Nun, ich denke nicht, dass die Kirche es an Zuwendung und Aufmerksamkeit fehlen lässt. Im Gegensatz zu den was immer behauptet wird, hilft die Kirche sehr wohl den Opfern von Aids. Niemand wird wegen einer Infektion aus der Kirche ausgeschlossen. Das würde auch dem Selbstbild der katholischen Kirche als Gemeinschaft der Sünder und der Heiligen nicht entsprechen. Die Kirche betreibt in Afrika - und weltweit - Gesundheitsstationen, Krankenhäuser, Hospize, Kinderheime und hilft den Betroffenen und den Familien. Fehlende Solidarität kann man der Kirche wohl kaum vorwerfen, auch wenn das die Presse behauptet.
Was die Statistiken betrifft erhellt Harvard einiges, finde ich. See: http://article.nationalreview.com/?q=MTNlNDc1MmMwNDM0OTEzMjQ4NDc0ZGUyOWYxNmEzN2E=
Und vllt. auch die WHO, die sagt, dass man selbst bei richtiger Handhabung und guter Qualität der Kondome 10% der Neuinfektionen nicht verhindern werden können.
Jeder kennt den Werbe-Spot "Kondome schützen", in anbetracht der Zahlen kommt mir das vor wie Werbung für russisches Roulette.

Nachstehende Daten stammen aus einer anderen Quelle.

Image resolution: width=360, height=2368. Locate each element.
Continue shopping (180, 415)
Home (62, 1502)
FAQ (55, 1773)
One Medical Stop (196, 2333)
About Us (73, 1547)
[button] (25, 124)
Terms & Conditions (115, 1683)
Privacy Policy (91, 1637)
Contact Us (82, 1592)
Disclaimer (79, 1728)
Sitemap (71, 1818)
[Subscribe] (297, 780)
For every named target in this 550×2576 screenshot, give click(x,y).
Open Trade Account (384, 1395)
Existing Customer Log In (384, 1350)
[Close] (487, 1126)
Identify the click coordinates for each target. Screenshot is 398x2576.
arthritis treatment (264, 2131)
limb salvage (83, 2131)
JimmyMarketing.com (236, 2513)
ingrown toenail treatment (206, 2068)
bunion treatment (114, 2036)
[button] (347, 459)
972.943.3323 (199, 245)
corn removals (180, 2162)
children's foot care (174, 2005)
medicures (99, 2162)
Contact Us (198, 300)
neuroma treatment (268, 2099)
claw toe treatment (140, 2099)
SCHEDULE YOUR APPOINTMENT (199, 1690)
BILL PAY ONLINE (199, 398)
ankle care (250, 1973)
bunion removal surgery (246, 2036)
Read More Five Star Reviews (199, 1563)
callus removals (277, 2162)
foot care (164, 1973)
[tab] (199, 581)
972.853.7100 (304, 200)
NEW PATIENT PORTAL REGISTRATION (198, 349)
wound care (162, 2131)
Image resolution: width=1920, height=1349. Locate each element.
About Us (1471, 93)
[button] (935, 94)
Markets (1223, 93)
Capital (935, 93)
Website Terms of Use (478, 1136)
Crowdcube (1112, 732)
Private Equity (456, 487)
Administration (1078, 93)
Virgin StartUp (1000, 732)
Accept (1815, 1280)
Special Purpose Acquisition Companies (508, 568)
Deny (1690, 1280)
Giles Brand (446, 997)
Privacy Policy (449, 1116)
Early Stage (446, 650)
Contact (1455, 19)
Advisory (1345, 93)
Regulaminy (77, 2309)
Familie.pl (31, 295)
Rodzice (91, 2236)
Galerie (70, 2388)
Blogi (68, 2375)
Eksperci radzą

Günter J. Matthia hat gesagt…

Hallo bee,

genau darauf habe ich in meinen Zeilen ja hingewiesen: »Dass die katholische Kirche in Afrika und weltweit der größte nichtstaatliche Anbieter von Gesundheitsfürsorge (Krankenhäuser, Diakonie und vieles mehr) ist, nehmen die meisten lautstarken Kritiker natürlich nicht zur Kenntnis ...«

Ich meine, dass es der katholischen Kirche keineswegs an Barmherzigkeit fehlt, ganz im Gegenteil. Da kann sich so manche andere Denomination ein paar Scheiben abschneiden.